*WORK REQUIRED*. Give back the line in the listing below that contains "This screenshot has width=1272, height=1015." and all remaining lines, retyped exactly, through the last line.

▼

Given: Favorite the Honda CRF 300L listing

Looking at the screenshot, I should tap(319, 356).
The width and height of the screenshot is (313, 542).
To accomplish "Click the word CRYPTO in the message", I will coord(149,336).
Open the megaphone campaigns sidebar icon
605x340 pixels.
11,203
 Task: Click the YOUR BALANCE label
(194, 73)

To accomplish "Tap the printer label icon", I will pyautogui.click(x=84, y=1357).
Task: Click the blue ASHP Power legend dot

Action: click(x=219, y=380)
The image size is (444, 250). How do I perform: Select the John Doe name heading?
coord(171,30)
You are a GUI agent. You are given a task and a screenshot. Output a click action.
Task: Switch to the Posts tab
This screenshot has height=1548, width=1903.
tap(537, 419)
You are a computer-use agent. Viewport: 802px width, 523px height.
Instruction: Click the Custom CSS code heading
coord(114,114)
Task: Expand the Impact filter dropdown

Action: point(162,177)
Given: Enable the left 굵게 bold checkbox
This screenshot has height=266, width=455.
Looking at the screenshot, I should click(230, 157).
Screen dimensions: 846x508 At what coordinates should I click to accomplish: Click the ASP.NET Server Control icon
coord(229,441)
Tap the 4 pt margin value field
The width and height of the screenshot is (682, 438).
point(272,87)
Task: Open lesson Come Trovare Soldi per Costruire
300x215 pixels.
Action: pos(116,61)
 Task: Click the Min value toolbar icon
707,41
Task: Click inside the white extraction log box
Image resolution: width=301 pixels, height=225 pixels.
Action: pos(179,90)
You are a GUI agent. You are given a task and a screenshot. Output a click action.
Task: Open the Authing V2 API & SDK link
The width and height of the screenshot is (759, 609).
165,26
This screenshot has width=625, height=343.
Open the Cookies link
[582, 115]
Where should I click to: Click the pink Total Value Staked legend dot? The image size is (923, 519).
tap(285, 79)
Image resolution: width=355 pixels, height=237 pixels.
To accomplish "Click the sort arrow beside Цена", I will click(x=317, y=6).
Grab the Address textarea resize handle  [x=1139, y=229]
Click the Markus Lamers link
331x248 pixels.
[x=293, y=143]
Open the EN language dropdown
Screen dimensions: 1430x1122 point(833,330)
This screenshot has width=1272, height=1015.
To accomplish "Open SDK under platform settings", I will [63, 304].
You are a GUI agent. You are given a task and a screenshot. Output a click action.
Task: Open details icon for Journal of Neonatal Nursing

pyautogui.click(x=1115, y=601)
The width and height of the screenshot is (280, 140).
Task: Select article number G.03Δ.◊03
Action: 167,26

▲

*WRITTEN RESPONSE*.
This screenshot has width=1272, height=1015.
To accomplish "Open SDK under platform settings", I will [63, 304].
You are a GUI agent. You are given a task and a screenshot. Output a click action.
Task: Open details icon for Journal of Neonatal Nursing

pyautogui.click(x=1115, y=601)
The width and height of the screenshot is (280, 140).
Task: Select article number G.03Δ.◊03
Action: 167,26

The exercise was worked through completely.